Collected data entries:

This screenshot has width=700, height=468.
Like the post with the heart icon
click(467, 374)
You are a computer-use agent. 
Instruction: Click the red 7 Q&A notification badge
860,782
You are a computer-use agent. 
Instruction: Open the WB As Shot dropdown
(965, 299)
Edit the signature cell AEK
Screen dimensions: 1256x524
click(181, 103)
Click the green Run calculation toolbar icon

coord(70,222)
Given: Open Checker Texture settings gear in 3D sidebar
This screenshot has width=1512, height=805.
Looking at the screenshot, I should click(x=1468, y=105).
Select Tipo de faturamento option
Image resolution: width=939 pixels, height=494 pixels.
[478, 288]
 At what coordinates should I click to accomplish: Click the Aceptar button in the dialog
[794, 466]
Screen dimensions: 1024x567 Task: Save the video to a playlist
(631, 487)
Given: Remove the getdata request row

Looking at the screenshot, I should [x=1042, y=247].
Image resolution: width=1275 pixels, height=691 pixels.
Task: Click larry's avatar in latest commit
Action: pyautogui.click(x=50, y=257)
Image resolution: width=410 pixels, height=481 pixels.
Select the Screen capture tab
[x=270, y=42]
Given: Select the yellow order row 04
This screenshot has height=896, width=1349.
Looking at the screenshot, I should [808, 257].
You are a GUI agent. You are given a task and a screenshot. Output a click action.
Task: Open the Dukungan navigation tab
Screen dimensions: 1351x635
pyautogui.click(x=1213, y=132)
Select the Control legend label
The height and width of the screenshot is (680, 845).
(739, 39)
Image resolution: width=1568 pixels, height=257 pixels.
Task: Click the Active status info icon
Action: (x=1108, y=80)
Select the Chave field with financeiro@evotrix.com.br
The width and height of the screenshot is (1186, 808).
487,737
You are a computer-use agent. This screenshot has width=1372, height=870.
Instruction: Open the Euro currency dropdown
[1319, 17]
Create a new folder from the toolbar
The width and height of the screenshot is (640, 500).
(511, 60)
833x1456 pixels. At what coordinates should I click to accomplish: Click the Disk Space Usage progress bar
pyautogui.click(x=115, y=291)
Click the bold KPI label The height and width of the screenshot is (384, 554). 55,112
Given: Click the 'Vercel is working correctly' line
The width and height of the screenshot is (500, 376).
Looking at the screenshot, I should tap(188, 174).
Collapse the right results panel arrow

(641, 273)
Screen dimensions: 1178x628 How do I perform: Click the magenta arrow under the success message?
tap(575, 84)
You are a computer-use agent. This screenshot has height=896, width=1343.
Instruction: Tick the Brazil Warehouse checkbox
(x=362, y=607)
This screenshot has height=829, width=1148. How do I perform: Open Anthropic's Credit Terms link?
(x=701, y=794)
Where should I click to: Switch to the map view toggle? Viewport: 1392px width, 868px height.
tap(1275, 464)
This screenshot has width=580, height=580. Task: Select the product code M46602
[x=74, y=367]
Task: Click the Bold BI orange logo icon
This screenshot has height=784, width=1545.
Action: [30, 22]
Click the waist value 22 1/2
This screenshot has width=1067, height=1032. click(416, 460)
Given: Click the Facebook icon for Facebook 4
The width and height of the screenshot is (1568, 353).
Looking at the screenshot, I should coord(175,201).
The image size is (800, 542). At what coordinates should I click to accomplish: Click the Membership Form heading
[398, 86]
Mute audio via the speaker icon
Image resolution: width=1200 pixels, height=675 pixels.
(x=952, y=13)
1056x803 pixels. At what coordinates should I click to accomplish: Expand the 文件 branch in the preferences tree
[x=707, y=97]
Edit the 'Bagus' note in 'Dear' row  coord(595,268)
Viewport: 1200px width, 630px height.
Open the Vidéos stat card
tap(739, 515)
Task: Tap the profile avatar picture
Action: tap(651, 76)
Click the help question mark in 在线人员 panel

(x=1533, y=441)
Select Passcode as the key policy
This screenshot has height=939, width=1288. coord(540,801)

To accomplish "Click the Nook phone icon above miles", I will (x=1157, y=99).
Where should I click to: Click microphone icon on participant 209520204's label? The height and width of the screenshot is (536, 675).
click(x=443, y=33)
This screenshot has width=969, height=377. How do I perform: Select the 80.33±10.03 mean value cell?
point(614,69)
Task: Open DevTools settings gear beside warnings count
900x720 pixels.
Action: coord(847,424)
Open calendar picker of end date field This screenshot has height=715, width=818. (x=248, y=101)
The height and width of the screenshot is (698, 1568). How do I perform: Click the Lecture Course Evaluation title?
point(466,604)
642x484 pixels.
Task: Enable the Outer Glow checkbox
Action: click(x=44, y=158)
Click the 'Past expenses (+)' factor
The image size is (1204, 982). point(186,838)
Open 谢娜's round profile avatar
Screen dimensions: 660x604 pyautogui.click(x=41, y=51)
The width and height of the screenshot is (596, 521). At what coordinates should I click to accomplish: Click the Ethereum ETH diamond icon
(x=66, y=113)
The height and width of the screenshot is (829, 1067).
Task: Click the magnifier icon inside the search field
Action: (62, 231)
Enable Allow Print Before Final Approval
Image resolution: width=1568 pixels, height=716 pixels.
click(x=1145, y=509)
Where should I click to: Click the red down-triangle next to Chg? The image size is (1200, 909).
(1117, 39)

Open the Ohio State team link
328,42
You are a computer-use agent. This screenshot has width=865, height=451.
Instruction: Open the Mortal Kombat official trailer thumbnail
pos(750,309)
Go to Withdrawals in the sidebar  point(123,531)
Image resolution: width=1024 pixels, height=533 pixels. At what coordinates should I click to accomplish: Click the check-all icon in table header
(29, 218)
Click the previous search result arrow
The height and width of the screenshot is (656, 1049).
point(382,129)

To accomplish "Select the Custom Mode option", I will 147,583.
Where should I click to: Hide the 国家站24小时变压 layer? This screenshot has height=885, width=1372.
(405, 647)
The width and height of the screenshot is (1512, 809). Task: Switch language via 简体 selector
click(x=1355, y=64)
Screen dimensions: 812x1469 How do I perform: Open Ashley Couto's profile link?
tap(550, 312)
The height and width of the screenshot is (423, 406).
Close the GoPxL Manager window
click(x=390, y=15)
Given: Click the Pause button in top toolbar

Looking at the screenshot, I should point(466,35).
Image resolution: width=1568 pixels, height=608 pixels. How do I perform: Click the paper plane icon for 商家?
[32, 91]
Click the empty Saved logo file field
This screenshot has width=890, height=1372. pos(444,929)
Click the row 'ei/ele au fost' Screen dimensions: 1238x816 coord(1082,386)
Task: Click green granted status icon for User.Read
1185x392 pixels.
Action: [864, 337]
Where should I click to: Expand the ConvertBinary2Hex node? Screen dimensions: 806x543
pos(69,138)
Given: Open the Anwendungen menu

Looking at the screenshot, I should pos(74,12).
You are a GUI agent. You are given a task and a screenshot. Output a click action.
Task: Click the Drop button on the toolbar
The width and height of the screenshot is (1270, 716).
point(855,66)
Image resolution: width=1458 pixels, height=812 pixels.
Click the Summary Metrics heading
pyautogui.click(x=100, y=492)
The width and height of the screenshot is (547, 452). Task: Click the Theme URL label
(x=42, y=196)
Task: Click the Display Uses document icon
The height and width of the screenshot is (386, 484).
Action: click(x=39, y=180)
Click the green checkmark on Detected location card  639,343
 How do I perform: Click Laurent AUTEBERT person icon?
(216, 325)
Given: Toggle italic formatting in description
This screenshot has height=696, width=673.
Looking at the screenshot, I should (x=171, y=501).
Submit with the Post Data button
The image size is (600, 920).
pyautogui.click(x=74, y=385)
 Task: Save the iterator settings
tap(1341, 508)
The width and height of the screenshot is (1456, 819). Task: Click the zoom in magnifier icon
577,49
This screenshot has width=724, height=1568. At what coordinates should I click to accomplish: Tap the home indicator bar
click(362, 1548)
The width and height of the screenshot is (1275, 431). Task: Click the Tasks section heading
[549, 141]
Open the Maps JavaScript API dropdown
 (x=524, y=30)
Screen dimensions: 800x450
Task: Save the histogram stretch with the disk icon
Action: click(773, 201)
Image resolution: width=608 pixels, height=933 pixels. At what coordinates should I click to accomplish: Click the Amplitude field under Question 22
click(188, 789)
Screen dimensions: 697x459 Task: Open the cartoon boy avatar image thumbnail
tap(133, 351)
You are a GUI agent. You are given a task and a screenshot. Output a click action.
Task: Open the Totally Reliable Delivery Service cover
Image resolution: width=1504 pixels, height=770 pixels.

Instructions to follow: Once you find the line with "The height and width of the screenshot is (656, 1049)." in the entries above, output it and each line after it up to and including the line with "Task: Click the Drop button on the toolbar", and nothing else.

Exercise response:
The height and width of the screenshot is (656, 1049).
point(382,129)

To accomplish "Select the Custom Mode option", I will 147,583.
Where should I click to: Hide the 国家站24小时变压 layer? This screenshot has height=885, width=1372.
(405, 647)
The width and height of the screenshot is (1512, 809). Task: Switch language via 简体 selector
click(x=1355, y=64)
Screen dimensions: 812x1469 How do I perform: Open Ashley Couto's profile link?
tap(550, 312)
The height and width of the screenshot is (423, 406).
Close the GoPxL Manager window
click(x=390, y=15)
Given: Click the Pause button in top toolbar

Looking at the screenshot, I should point(466,35).
Image resolution: width=1568 pixels, height=608 pixels. How do I perform: Click the paper plane icon for 商家?
[32, 91]
Click the empty Saved logo file field
This screenshot has width=890, height=1372. pos(444,929)
Click the row 'ei/ele au fost' Screen dimensions: 1238x816 coord(1082,386)
Task: Click green granted status icon for User.Read
1185x392 pixels.
Action: [864, 337]
Where should I click to: Expand the ConvertBinary2Hex node? Screen dimensions: 806x543
pos(69,138)
Given: Open the Anwendungen menu

Looking at the screenshot, I should pos(74,12).
You are a GUI agent. You are given a task and a screenshot. Output a click action.
Task: Click the Drop button on the toolbar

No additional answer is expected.